DATA SHOWN:

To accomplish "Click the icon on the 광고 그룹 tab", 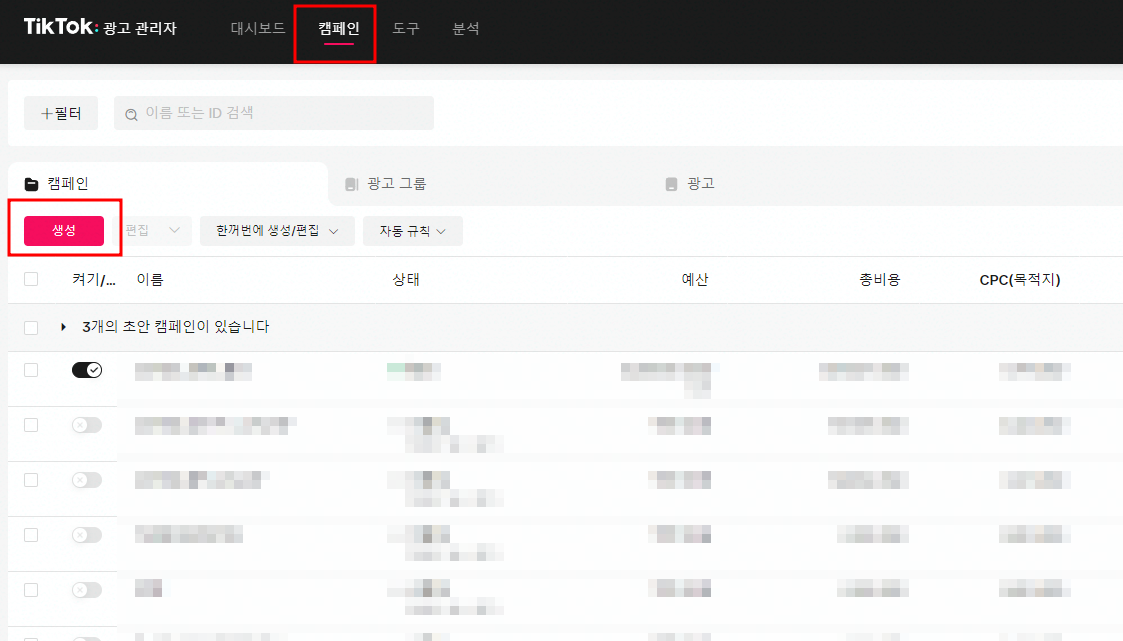I will (351, 183).
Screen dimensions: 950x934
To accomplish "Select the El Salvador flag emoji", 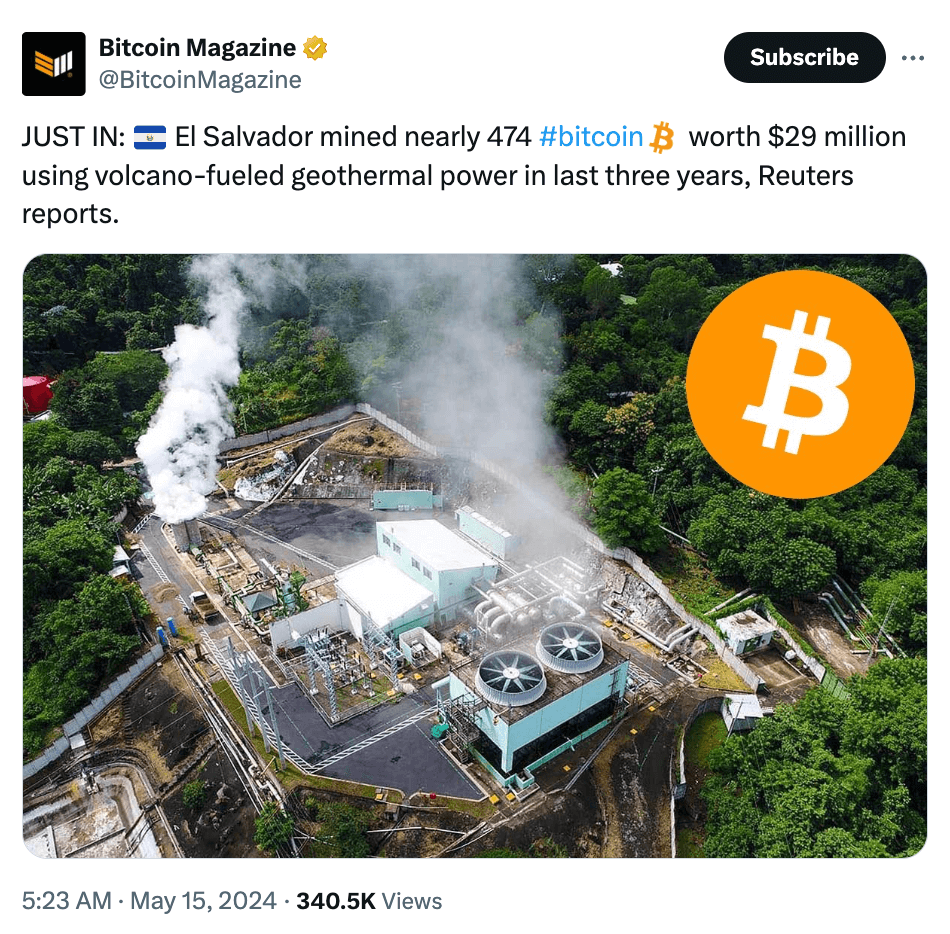I will pos(152,136).
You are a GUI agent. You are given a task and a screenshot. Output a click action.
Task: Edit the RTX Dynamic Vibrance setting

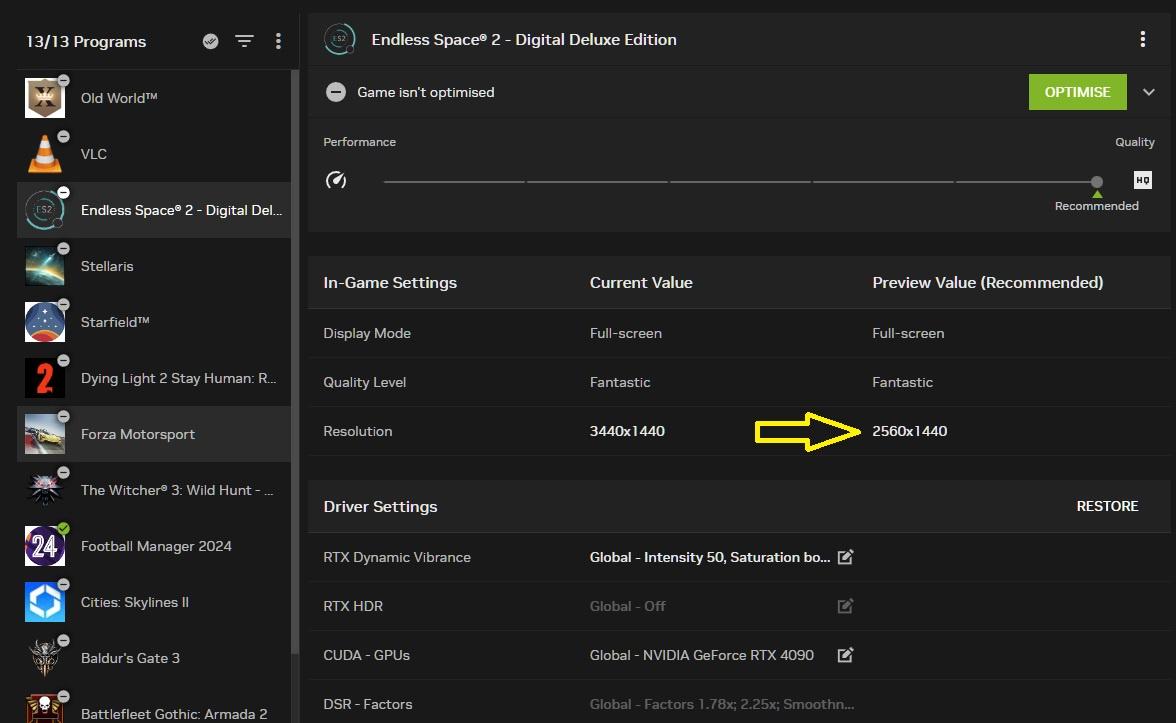pyautogui.click(x=845, y=557)
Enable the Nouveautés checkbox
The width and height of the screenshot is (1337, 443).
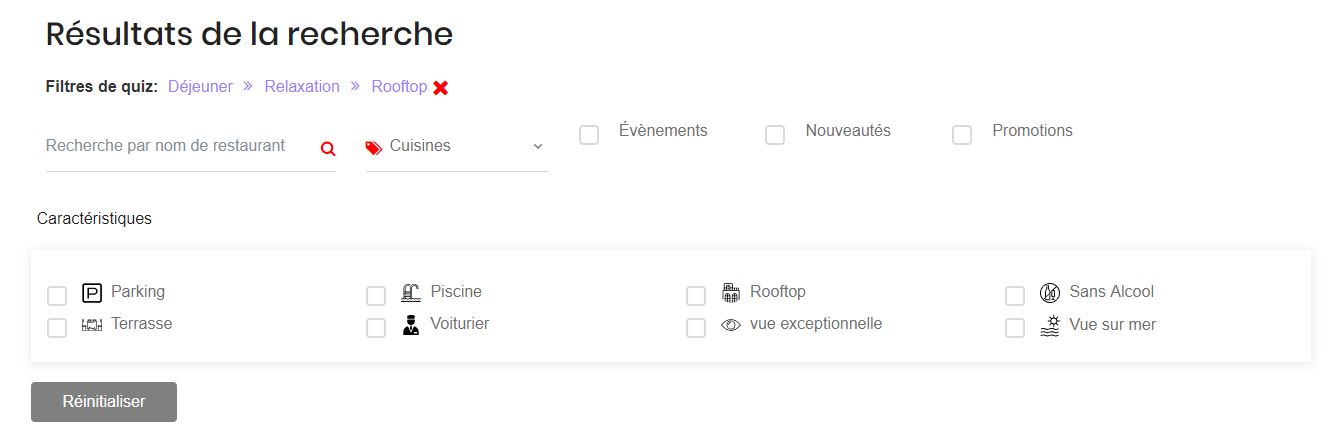775,135
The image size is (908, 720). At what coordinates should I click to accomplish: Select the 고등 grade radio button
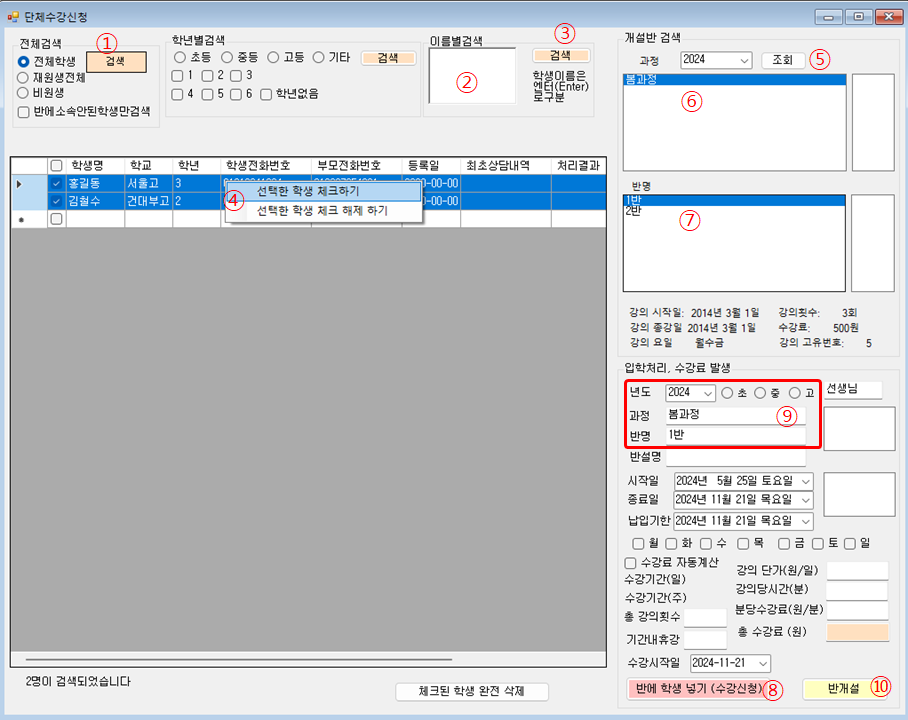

TASK DETAILS:
Quote exactly the lines from the line that contains "Task: Edit the RTX Dynamic Vibrance setting" through the last line of the listing, please, leaving out all pictures.

FINAL ANSWER:
Task: Edit the RTX Dynamic Vibrance setting

pyautogui.click(x=845, y=557)
Enable the Nouveautés checkbox
The width and height of the screenshot is (1337, 443).
775,135
The image size is (908, 720). At what coordinates should I click to accomplish: Select the 고등 grade radio button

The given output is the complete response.